[Task requirements]
Print each of the following items verbatim, omitting the pictures.

[Supplied information]
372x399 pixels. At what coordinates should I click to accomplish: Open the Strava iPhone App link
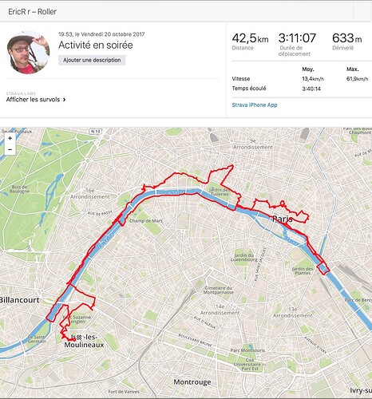pyautogui.click(x=255, y=105)
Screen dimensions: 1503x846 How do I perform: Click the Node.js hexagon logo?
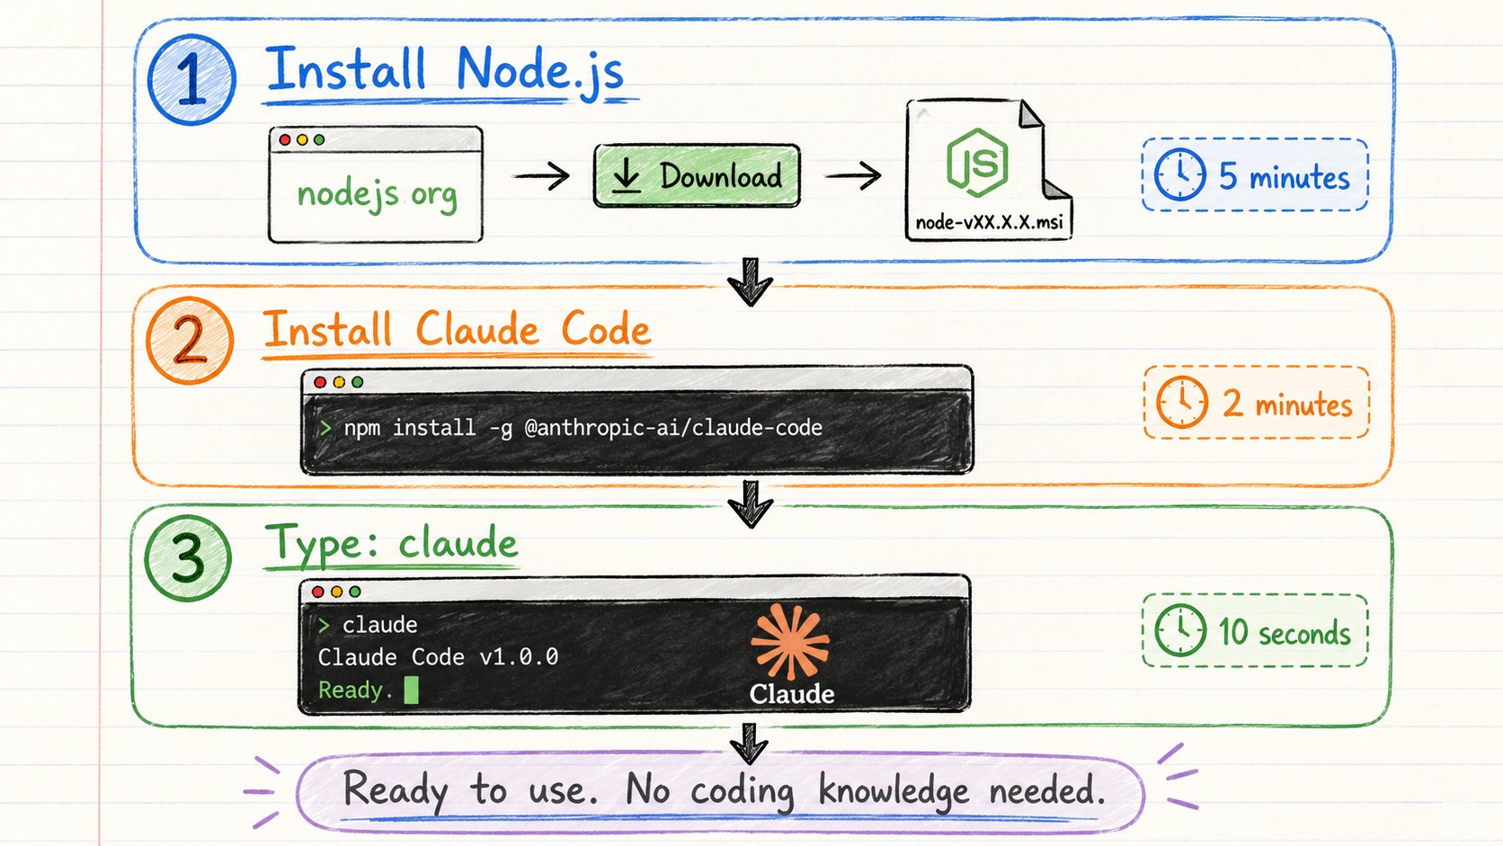977,163
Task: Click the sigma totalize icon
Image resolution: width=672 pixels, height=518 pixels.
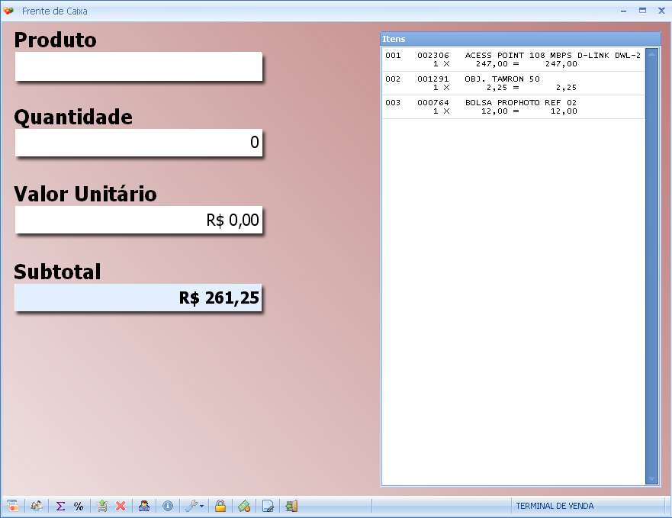Action: tap(60, 506)
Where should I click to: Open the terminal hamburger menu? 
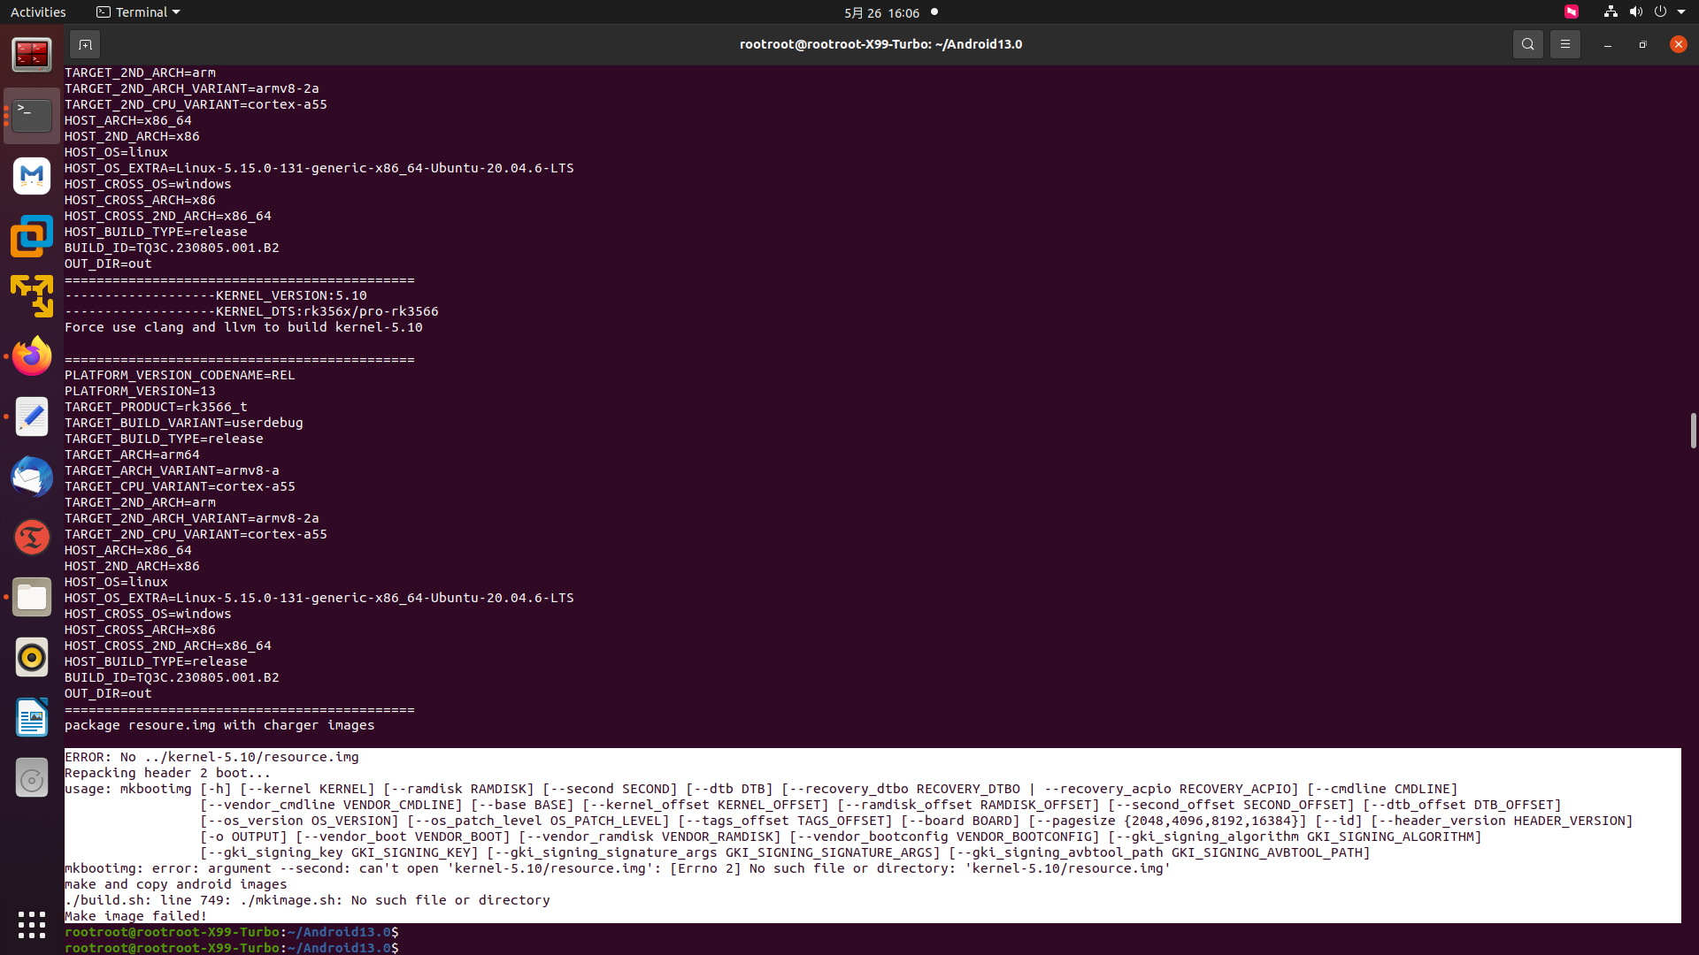point(1564,44)
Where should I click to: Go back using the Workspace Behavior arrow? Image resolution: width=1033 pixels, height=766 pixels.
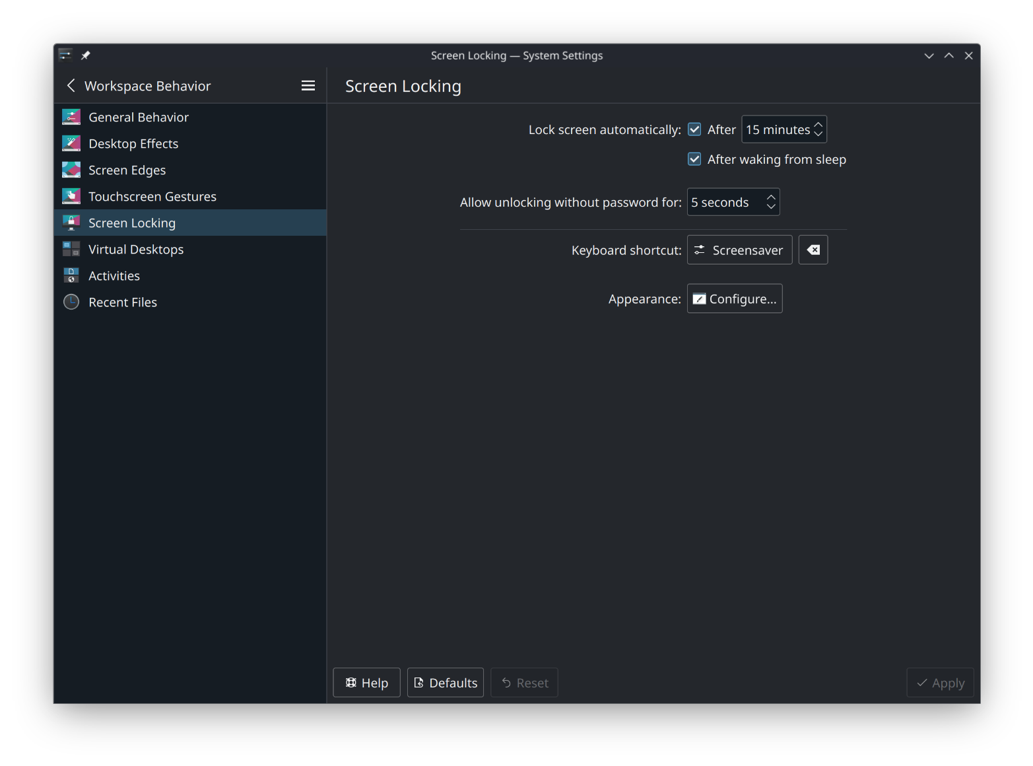tap(71, 86)
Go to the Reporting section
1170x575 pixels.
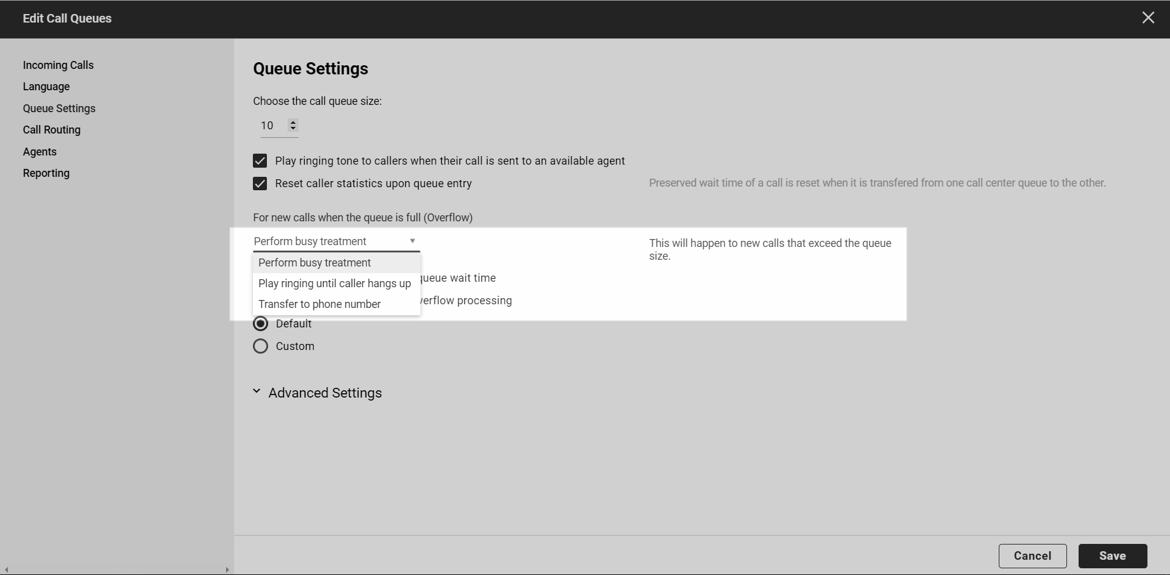tap(46, 173)
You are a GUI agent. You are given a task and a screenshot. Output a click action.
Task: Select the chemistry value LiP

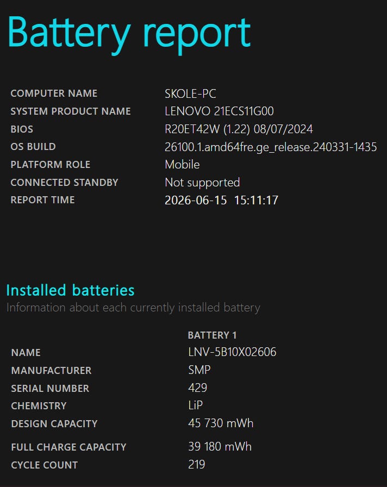195,405
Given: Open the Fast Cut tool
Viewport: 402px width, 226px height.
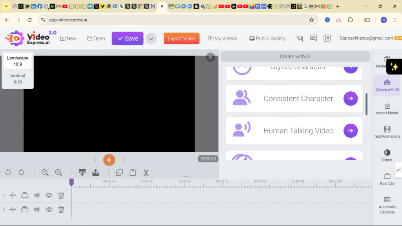Looking at the screenshot, I should (387, 179).
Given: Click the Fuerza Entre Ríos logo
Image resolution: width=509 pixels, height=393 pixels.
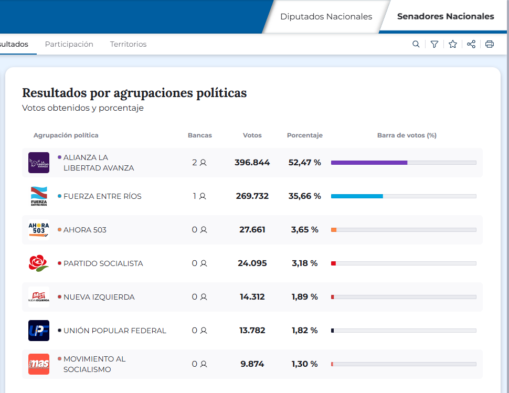Looking at the screenshot, I should tap(39, 196).
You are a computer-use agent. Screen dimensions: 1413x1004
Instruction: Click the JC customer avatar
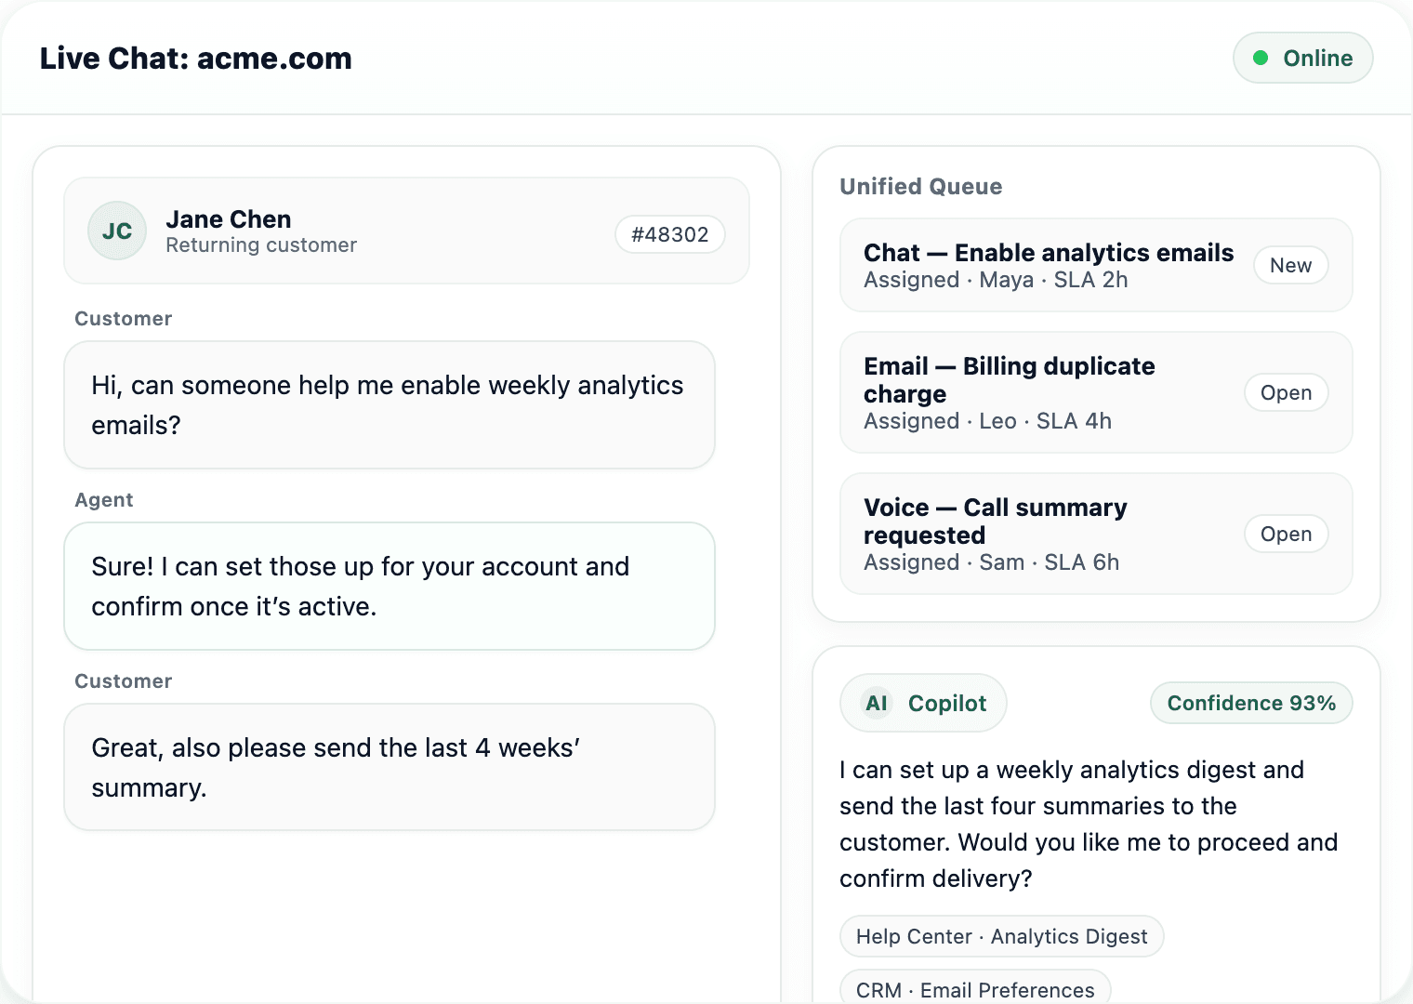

[Task output]
372x399 pixels. At what coordinates should I click to accomplish: Open the Strava iPhone App link
pyautogui.click(x=255, y=105)
Screen dimensions: 1503x846 How do I perform: Click the Node.js hexagon logo?
977,163
Task: Click the sigma totalize icon
Image resolution: width=672 pixels, height=518 pixels.
Action: tap(60, 506)
Where should I click to: Open the terminal hamburger menu? 
point(1564,44)
Where should I click to: Go back using the Workspace Behavior arrow? Image resolution: width=1033 pixels, height=766 pixels.
tap(71, 86)
Go to the Reporting section
1170x575 pixels.
tap(46, 173)
You are a GUI agent. You are given a task and a screenshot. Output a click action.
Task: Select the chemistry value LiP

195,405
Given: Open the Fast Cut tool
Viewport: 402px width, 226px height.
Looking at the screenshot, I should (387, 179).
Given: Click the Fuerza Entre Ríos logo
Image resolution: width=509 pixels, height=393 pixels.
Looking at the screenshot, I should tap(39, 196).
You are a computer-use agent. Screen dimensions: 1413x1004
Instruction: Click the JC customer avatar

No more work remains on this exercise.